At any stage of the disease following initial infection, an acute or chronic headache can develop in the presence of an unexplained lymphocytic pleocytosis. The acute headache resembles meningitis associated with the primary infection and is associated with fever, meningeal signs, and cranial nerve palsies. The cerebrospinal fluid lymphocytic pleocytosis ranges from 20 cells/mm3 to 300 cells/mm3 and is often associated with an elevated cerebrospinal fluid protein. The chronic headaches are holocephalic, low-to-moderate in intensity, and resemble tension-type headaches. These patients may also have an unexplained cerebrospinal fluid lymphocytosis, but the increase in CSF white cells, which is rarely above 40 cells/mm3, is not as dramatic as in those patients with the acute aseptic meningitis. This finding is not specific for headache, as mild lymphocytic pleocytosis with accompanying elevated cerebrospinal fluid protein can also be seen in asymptomatic HIV-infected individuals without headaches.
Patients in late stages of the HIV disease may also present with a new-onset headache without an identifiable etiology. These patients usually complain of holocephalic pain and frequently experience photophobia. A defining feature of the headache is the absence of CSF pleocytosis and may represent “aseptic” meningitis in a lymphocyte-depleted patient.
At any stage of the disease following initial infection, an acute or chronic headache can develop in the presence of an unexplained lymphocytic pleocytosis. The acute headache resembles meningitis associated with the primary infection and is associated with fever, meningeal signs, and cranial nerve palsies. The cerebrospinal fluid lymphocytic pleocytosis ranges from 20 cells/mm3 to 300 cells/mm3 and is often associated with an elevated cerebrospinal fluid protein.

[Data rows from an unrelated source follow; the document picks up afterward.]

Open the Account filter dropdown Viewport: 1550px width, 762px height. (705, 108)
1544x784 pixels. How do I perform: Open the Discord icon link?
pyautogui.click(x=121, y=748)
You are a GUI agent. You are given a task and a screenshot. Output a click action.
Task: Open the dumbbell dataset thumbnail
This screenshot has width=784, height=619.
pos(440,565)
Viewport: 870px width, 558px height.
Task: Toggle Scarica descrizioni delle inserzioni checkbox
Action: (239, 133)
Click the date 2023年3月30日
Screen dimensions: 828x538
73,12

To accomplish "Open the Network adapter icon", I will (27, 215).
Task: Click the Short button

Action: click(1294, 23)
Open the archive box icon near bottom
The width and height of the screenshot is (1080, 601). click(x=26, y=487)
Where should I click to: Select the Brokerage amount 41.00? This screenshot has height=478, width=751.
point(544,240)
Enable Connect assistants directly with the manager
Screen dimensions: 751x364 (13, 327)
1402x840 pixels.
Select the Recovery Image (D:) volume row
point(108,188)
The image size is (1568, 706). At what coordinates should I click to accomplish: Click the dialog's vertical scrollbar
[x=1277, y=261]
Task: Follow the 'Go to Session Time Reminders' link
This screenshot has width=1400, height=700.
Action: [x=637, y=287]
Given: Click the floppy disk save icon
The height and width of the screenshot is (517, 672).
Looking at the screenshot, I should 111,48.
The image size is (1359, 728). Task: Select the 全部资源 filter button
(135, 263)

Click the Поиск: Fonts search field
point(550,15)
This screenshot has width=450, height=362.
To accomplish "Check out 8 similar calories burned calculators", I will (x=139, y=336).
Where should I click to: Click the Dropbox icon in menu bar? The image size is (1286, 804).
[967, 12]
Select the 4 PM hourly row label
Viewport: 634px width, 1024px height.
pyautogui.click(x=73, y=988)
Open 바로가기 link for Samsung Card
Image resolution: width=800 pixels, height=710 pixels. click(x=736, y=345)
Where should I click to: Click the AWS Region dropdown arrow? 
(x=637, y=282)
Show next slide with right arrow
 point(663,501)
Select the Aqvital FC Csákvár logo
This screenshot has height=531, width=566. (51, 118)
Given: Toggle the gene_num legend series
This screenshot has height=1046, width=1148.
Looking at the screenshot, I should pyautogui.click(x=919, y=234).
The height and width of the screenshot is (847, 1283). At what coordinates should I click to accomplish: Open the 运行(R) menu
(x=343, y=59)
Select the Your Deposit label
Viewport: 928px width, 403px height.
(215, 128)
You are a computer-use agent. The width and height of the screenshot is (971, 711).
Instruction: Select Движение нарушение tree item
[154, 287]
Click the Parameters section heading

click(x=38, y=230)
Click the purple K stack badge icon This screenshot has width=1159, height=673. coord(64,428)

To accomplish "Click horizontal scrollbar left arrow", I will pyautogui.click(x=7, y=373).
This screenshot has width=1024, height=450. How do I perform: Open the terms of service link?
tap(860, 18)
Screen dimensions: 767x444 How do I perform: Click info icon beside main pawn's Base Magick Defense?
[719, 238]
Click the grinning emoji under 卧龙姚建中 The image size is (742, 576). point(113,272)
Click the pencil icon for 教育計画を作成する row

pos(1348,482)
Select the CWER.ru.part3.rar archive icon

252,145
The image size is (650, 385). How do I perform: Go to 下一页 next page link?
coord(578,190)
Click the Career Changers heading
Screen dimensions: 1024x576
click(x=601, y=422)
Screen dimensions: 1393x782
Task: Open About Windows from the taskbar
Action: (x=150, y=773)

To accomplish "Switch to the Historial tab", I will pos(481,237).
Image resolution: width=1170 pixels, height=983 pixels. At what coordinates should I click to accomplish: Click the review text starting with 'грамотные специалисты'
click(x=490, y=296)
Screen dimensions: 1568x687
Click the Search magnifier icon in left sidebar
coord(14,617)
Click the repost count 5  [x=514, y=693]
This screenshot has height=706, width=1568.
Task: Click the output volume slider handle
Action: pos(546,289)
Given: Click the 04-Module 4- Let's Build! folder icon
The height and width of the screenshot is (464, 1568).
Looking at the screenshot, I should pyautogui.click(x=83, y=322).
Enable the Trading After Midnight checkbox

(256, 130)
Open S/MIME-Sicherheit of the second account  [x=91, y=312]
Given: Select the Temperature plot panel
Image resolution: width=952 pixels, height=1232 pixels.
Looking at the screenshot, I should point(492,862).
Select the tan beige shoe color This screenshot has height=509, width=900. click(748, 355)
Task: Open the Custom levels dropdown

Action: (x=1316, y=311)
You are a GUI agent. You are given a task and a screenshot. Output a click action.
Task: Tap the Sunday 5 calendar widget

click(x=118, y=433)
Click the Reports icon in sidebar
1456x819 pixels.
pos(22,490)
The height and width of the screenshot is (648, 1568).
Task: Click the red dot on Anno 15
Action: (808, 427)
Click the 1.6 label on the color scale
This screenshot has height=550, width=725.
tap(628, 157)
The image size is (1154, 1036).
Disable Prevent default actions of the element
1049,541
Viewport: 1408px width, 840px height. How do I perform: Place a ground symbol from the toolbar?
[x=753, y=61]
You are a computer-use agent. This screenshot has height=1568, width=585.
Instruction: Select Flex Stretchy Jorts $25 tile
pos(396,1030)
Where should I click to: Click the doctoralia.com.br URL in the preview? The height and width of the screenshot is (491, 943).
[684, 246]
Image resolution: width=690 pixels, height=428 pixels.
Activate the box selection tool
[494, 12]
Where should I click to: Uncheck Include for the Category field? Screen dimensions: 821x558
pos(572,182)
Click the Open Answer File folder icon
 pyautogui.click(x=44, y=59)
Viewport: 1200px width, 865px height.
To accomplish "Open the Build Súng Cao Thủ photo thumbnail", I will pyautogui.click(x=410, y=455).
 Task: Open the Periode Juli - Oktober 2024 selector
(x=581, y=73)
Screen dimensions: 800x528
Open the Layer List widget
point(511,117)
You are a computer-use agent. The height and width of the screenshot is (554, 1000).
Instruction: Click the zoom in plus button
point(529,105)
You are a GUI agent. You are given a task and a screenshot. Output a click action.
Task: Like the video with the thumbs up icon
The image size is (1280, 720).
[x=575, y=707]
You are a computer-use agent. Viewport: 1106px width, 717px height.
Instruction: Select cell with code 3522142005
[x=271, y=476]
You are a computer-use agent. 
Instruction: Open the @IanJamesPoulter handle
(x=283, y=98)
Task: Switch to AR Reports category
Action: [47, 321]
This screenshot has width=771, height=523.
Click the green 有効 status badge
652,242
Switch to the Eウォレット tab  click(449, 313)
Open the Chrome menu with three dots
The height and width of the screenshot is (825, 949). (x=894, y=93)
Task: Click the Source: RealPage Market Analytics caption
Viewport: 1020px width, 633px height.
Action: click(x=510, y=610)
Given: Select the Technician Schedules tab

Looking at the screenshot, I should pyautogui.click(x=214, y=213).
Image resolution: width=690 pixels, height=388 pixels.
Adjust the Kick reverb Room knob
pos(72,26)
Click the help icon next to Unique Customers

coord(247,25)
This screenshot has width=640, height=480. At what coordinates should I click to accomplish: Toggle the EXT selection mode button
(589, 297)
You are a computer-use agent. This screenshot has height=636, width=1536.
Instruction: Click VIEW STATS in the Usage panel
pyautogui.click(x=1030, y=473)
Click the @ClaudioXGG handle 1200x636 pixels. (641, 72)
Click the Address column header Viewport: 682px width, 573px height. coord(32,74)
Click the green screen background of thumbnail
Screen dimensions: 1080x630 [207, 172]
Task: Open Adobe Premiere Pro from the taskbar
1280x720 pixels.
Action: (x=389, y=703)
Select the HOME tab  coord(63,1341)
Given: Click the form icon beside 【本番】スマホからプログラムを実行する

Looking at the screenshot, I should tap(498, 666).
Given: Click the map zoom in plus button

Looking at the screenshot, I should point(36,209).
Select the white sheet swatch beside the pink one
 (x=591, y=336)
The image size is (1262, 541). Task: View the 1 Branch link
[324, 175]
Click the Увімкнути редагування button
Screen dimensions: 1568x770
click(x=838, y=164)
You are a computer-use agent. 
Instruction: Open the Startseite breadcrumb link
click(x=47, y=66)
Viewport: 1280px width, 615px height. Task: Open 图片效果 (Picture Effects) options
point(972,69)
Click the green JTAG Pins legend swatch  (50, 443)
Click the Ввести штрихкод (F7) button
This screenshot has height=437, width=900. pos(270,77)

Opportunistic Infections and Tumors
Two studies analyzed headache characteristics and associated symptomatology in HIV-infected patients presenting with an opportunistic infection or tumor. Headaches secondary to an opportunistic infection causing meningitis were constant, gradual in onset, and associated with fever, nausea, vomiting, and photophobia. Headaches secondary to mass lesions were variable in onset and quality, and associated with focal neurologic deficits and confusion. However, considerable variability occurs, and a fulminant opportunistic disease can arise in patients with mild or no symptoms, including the absence of headache [3, 4].